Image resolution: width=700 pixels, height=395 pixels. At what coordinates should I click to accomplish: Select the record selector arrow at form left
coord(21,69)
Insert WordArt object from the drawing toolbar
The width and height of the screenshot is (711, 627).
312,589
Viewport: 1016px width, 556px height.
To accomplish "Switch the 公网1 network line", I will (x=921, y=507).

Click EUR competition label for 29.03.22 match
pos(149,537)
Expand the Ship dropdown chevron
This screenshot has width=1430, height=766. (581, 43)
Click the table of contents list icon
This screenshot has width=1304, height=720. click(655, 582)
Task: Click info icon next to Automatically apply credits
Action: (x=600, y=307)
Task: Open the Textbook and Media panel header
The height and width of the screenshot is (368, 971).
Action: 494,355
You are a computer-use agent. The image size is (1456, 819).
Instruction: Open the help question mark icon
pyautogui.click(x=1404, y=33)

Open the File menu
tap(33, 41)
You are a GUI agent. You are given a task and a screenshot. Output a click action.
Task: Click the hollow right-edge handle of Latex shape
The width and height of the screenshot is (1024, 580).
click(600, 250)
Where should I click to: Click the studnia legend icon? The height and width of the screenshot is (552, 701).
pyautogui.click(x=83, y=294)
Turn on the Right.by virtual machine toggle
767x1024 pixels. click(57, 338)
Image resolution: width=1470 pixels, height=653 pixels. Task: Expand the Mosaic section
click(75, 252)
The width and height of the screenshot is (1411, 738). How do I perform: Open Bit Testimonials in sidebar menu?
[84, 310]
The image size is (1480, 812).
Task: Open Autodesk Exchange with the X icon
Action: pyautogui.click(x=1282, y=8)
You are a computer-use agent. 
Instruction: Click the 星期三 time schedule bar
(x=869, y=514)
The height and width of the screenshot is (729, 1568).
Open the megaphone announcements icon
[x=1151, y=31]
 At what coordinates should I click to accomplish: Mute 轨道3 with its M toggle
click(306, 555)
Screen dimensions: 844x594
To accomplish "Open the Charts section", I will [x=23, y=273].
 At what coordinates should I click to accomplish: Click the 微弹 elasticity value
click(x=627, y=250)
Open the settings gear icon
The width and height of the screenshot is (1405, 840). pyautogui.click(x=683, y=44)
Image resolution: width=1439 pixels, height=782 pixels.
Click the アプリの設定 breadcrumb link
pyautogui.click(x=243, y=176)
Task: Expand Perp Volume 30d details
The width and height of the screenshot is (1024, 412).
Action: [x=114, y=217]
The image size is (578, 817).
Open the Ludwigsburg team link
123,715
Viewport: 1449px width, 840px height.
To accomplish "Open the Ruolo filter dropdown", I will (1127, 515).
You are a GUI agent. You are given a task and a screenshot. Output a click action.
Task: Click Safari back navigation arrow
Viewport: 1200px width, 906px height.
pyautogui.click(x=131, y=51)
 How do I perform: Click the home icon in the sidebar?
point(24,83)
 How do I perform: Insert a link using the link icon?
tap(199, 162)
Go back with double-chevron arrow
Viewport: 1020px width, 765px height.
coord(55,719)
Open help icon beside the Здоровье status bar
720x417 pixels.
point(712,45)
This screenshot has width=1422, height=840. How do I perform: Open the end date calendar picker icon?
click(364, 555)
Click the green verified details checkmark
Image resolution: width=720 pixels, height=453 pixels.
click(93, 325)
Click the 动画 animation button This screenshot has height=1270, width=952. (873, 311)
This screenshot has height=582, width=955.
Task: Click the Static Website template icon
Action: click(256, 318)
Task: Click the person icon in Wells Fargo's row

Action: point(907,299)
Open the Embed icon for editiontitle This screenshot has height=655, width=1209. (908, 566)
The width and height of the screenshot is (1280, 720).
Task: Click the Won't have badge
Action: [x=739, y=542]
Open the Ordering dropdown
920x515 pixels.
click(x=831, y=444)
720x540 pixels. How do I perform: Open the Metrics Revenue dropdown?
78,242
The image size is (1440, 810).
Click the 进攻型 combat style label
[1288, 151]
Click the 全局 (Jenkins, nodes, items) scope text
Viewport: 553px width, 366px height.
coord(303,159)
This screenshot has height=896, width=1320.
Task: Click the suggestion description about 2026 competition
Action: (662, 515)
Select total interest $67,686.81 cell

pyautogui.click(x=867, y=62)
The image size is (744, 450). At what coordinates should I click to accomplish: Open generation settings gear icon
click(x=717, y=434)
*-*-*
_Task details_:
From top to bottom, return the material above unchanged.

_Task response_:
Image resolution: width=700 pixels, height=395 pixels. At what coordinates should I click to accomplish: Select the record selector arrow at form left
coord(21,69)
Insert WordArt object from the drawing toolbar
The width and height of the screenshot is (711, 627).
312,589
Viewport: 1016px width, 556px height.
To accomplish "Switch the 公网1 network line", I will (x=921, y=507).

Click EUR competition label for 29.03.22 match
pos(149,537)
Expand the Ship dropdown chevron
This screenshot has width=1430, height=766. (581, 43)
Click the table of contents list icon
This screenshot has width=1304, height=720. click(655, 582)
Task: Click info icon next to Automatically apply credits
Action: (x=600, y=307)
Task: Open the Textbook and Media panel header
The height and width of the screenshot is (368, 971).
Action: 494,355
You are a computer-use agent. The image size is (1456, 819).
Instruction: Open the help question mark icon
pyautogui.click(x=1404, y=33)

Open the File menu
tap(33, 41)
You are a GUI agent. You are given a task and a screenshot. Output a click action.
Task: Click the hollow right-edge handle of Latex shape
The width and height of the screenshot is (1024, 580).
click(600, 250)
Where should I click to: Click the studnia legend icon? The height and width of the screenshot is (552, 701).
pyautogui.click(x=83, y=294)
Turn on the Right.by virtual machine toggle
767x1024 pixels. click(57, 338)
Image resolution: width=1470 pixels, height=653 pixels. Task: Expand the Mosaic section
click(75, 252)
The width and height of the screenshot is (1411, 738). How do I perform: Open Bit Testimonials in sidebar menu?
[84, 310]
The image size is (1480, 812).
Task: Open Autodesk Exchange with the X icon
Action: pyautogui.click(x=1282, y=8)
You are a computer-use agent. 
Instruction: Click the 星期三 time schedule bar
(x=869, y=514)
The height and width of the screenshot is (729, 1568).
Open the megaphone announcements icon
[x=1151, y=31]
 At what coordinates should I click to accomplish: Mute 轨道3 with its M toggle
click(306, 555)
Screen dimensions: 844x594
To accomplish "Open the Charts section", I will [x=23, y=273].
 At what coordinates should I click to accomplish: Click the 微弹 elasticity value
click(x=627, y=250)
Open the settings gear icon
The width and height of the screenshot is (1405, 840). pyautogui.click(x=683, y=44)
Image resolution: width=1439 pixels, height=782 pixels.
Click the アプリの設定 breadcrumb link
pyautogui.click(x=243, y=176)
Task: Expand Perp Volume 30d details
The width and height of the screenshot is (1024, 412).
Action: [x=114, y=217]
The image size is (578, 817).
Open the Ludwigsburg team link
123,715
Viewport: 1449px width, 840px height.
To accomplish "Open the Ruolo filter dropdown", I will (1127, 515).
You are a GUI agent. You are given a task and a screenshot. Output a click action.
Task: Click Safari back navigation arrow
Viewport: 1200px width, 906px height.
pyautogui.click(x=131, y=51)
 How do I perform: Click the home icon in the sidebar?
point(24,83)
 How do I perform: Insert a link using the link icon?
tap(199, 162)
Go back with double-chevron arrow
Viewport: 1020px width, 765px height.
coord(55,719)
Open help icon beside the Здоровье status bar
720x417 pixels.
point(712,45)
This screenshot has width=1422, height=840. How do I perform: Open the end date calendar picker icon?
click(364, 555)
Click the green verified details checkmark
Image resolution: width=720 pixels, height=453 pixels.
click(93, 325)
Click the 动画 animation button This screenshot has height=1270, width=952. (873, 311)
This screenshot has height=582, width=955.
Task: Click the Static Website template icon
Action: click(256, 318)
Task: Click the person icon in Wells Fargo's row

Action: point(907,299)
Open the Embed icon for editiontitle This screenshot has height=655, width=1209. (908, 566)
The width and height of the screenshot is (1280, 720).
Task: Click the Won't have badge
Action: [x=739, y=542]
Open the Ordering dropdown
920x515 pixels.
click(x=831, y=444)
720x540 pixels. How do I perform: Open the Metrics Revenue dropdown?
78,242
The image size is (1440, 810).
Click the 进攻型 combat style label
[1288, 151]
Click the 全局 (Jenkins, nodes, items) scope text
Viewport: 553px width, 366px height.
coord(303,159)
This screenshot has height=896, width=1320.
Task: Click the suggestion description about 2026 competition
Action: (662, 515)
Select total interest $67,686.81 cell

pyautogui.click(x=867, y=62)
The image size is (744, 450). At what coordinates should I click to accomplish: Open generation settings gear icon
click(x=717, y=434)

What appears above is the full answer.